Computers have gotten millions of times more powerful, and immensely more
common and more connected, since my career began—which was not so very
long ago. It‟s as if you kneel to plant a seed of a tree and it grows so fast that it
swallows your whole village before you can even rise to your feet. So software
presents what often feels like an unfair level of responsibility to technologists.
Because computers are growing more powerful at an exponential rate, the
designers and programmers of technology must be extremely careful when they
make design choices. The consequences of tiny, initially inconsequential
decisions often are amplified to become defining, unchangeable rules of our
lives. MIDI now exists in your phone and in billions of other devices. It is the
lattice on which almost all the popular music you hear is built. Much of the
sound around us—the ambient music and audio beeps, the ring-tones and
alarms—are conceived in MIDI. The whole of the human auditory experience
has become filled with discrete notes that fit in a grid. Someday a digital design
for describing speech, allowing computers to sound better than they do now
when they speak to us, will get locked in. That design might then be adapted to
music, and perhaps a more fluid and expressive sort of digital music will be
developed. But even if that happens, a thousand years from now, when a
descendant of ours is traveling at relativistic speeds to explore a new star
system, she will probably be annoyed by some awful beepy MIDI-driven music
to alert her that the antimatter filter needs to be recalibrated. Lock-in Turns
Thoughts into Facts Before MIDI, a musical note was a bottomless idea that
transcended absolute definition. It was a way for a musician to think, or a way
to teach and document music. It was a mental tool distinguishable from the
music itself. Different people could make transcriptions of the same musical
recording, for instance, and come up with slightly different scores. After MIDI,
a musical note was no longer just an idea, but a rigid, mandatory structure you
couldn‟t avoid in the aspects of life that had gone digital. The process of lock-in
is like a wave gradually washing over the rulebook of life, culling the
ambiguities of flexible thoughts as more and more thought structures are
solidified into effectively permanent reality. We can compare lock-in to
scientific method. The philosopher Karl Popper was correct when he claimed
that science is a process that disqualifies thoughts as it proceeds—one can, for
example, no longer reasonably believe in a flat Earth that sprang into being
some thousands of years ago. Science removes ideas from play empirically, for
good reason. Lock-in, however, removes design options based on what is
easiest to program, what is politically feasible, what is fashionable, or what is
created by chance. Lock-in removes ideas that do not fit into the winning digital
representation scheme, but it also reduces or narrows the ideas it immortalizes,
by cutting away the unfathomable penumbra of meaning that distinguishes a
word in natural language from a command in a computer program. The criteria
that guide science might be more admirable than those that guide lock-in, but
unless we come up with an entirely different way to make software, further
lock-ins are guaranteed. Scientific progress, by contrast, always requires
determination and can stall because of politics or lack of funding or curiosity.

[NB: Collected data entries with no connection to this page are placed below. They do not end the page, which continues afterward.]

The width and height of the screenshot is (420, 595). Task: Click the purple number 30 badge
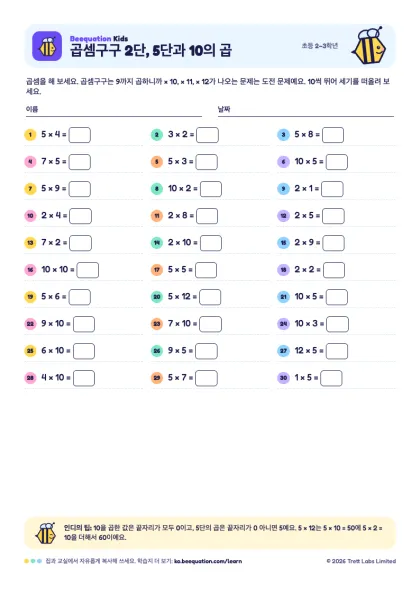283,378
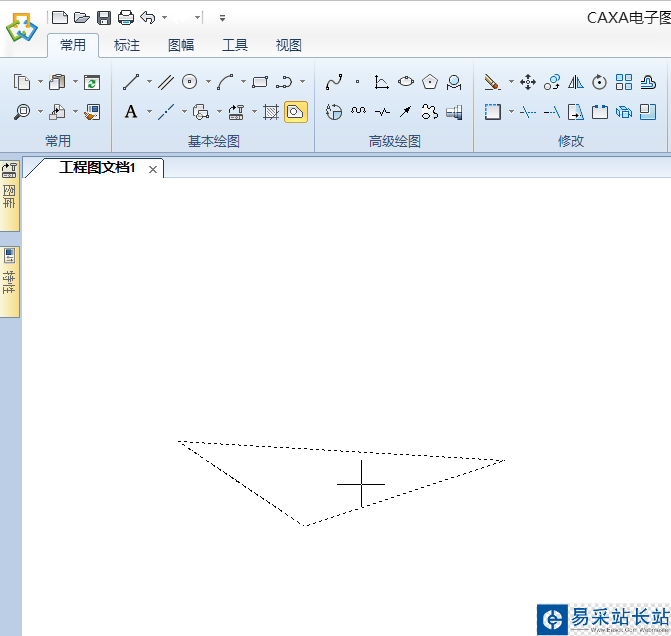Click the Mirror tool in Modify group
Screen dimensions: 671x636
[576, 82]
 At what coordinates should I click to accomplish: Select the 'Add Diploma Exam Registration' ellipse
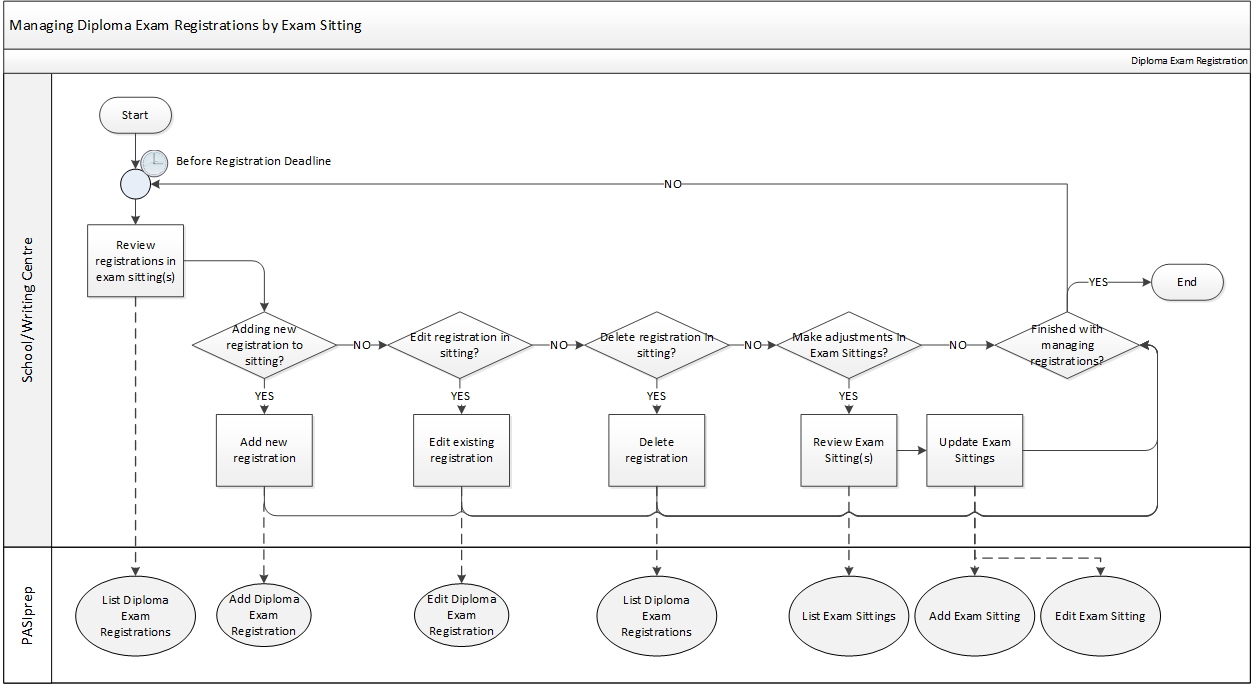click(264, 615)
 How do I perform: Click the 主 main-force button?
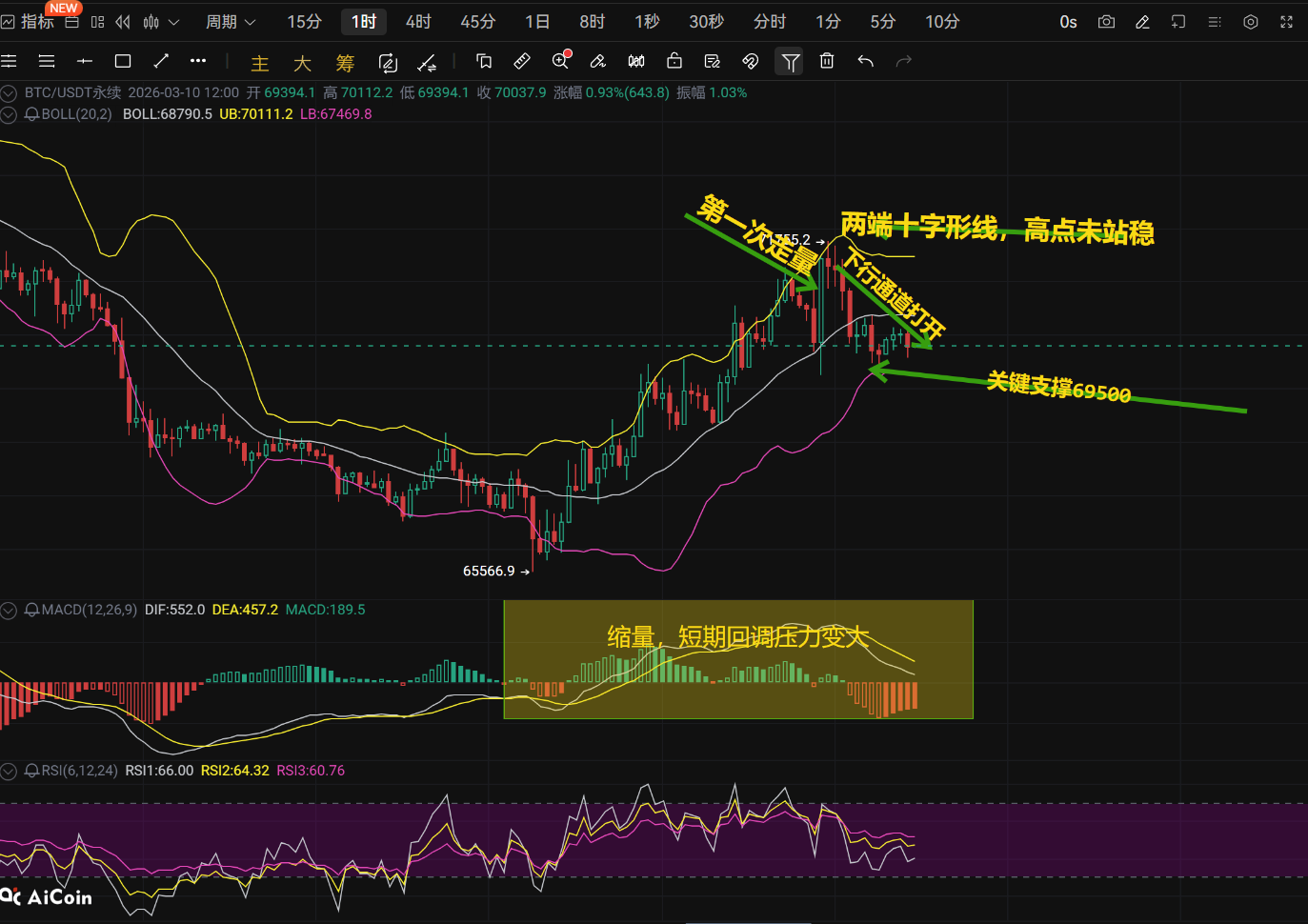(x=259, y=64)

An interesting challenge presents itself: How can a musician cherish the
broader, less-defined concept of a note that preceded MIDI, while using MIDI
all day long and interacting with other musicians through the filter of MIDI? Is
it even worth trying? Should a digital artist just give in to lock-in and accept the
infinitely explicit, finite idea of a MIDI note? If it‟s important to find the edge
of mystery, to ponder the things that can‟t quite be defined—or rendered into a
digital standard—then we will have to perpetually seek out entirely new ideas
and objects, abandoning old ones like musical notes. Throughout this book, I‟ll
explore whether people are becoming like MIDI notes—overly defined, and
restricted in practice to what can be represented in a computer. This has
enormous implications: we can conceivably abandon musical notes, but we
can‟t abandon ourselves. When Dave made MIDI, I was thrilled. Some friends
of mine from the original Macintosh team quickly built a hardware interface so
a Mac could use MIDI to control a synthesizer, and I worked up a quick music
creation program. We felt so free—but we should have been more thoughtful.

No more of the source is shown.